### ACTION ITEM
The complete listing should be transcribed precisely.
----------------
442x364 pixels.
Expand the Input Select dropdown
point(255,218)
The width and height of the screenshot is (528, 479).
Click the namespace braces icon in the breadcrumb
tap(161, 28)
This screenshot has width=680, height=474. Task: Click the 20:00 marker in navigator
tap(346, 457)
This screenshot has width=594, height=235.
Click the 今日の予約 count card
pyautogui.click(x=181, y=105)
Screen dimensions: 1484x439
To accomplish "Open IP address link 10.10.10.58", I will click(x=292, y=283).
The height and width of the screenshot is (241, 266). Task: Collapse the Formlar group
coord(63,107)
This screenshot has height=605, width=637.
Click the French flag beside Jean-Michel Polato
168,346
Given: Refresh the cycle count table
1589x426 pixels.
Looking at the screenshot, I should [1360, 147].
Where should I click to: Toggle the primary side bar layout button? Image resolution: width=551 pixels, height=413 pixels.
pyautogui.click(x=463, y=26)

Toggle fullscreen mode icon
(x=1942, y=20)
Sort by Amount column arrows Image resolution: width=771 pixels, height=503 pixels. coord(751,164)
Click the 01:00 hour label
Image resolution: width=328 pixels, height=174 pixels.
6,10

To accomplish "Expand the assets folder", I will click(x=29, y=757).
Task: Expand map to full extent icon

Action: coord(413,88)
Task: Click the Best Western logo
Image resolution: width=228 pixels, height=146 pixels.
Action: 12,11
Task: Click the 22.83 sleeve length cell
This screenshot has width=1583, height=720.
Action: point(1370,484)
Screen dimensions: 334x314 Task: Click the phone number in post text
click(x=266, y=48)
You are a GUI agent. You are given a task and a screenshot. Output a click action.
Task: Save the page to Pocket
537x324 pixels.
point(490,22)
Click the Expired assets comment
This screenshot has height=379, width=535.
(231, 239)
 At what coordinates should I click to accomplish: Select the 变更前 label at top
----------------
### RESPONSE TO THIS TASK
442x364 pixels.
Expand the Input Select dropdown
point(255,218)
The width and height of the screenshot is (528, 479).
Click the namespace braces icon in the breadcrumb
tap(161, 28)
This screenshot has width=680, height=474. Task: Click the 20:00 marker in navigator
tap(346, 457)
This screenshot has width=594, height=235.
Click the 今日の予約 count card
pyautogui.click(x=181, y=105)
Screen dimensions: 1484x439
To accomplish "Open IP address link 10.10.10.58", I will click(x=292, y=283).
The height and width of the screenshot is (241, 266). Task: Collapse the Formlar group
coord(63,107)
This screenshot has height=605, width=637.
Click the French flag beside Jean-Michel Polato
168,346
Given: Refresh the cycle count table
1589x426 pixels.
Looking at the screenshot, I should [1360, 147].
Where should I click to: Toggle the primary side bar layout button? Image resolution: width=551 pixels, height=413 pixels.
pyautogui.click(x=463, y=26)

Toggle fullscreen mode icon
(x=1942, y=20)
Sort by Amount column arrows Image resolution: width=771 pixels, height=503 pixels. coord(751,164)
Click the 01:00 hour label
Image resolution: width=328 pixels, height=174 pixels.
6,10

To accomplish "Expand the assets folder", I will click(x=29, y=757).
Task: Expand map to full extent icon

Action: coord(413,88)
Task: Click the Best Western logo
Image resolution: width=228 pixels, height=146 pixels.
Action: 12,11
Task: Click the 22.83 sleeve length cell
This screenshot has width=1583, height=720.
Action: point(1370,484)
Screen dimensions: 334x314 Task: Click the phone number in post text
click(x=266, y=48)
You are a GUI agent. You are given a task and a screenshot. Output a click action.
Task: Save the page to Pocket
537x324 pixels.
point(490,22)
Click the Expired assets comment
This screenshot has height=379, width=535.
(231, 239)
 At what coordinates should I click to accomplish: Select the 变更前 label at top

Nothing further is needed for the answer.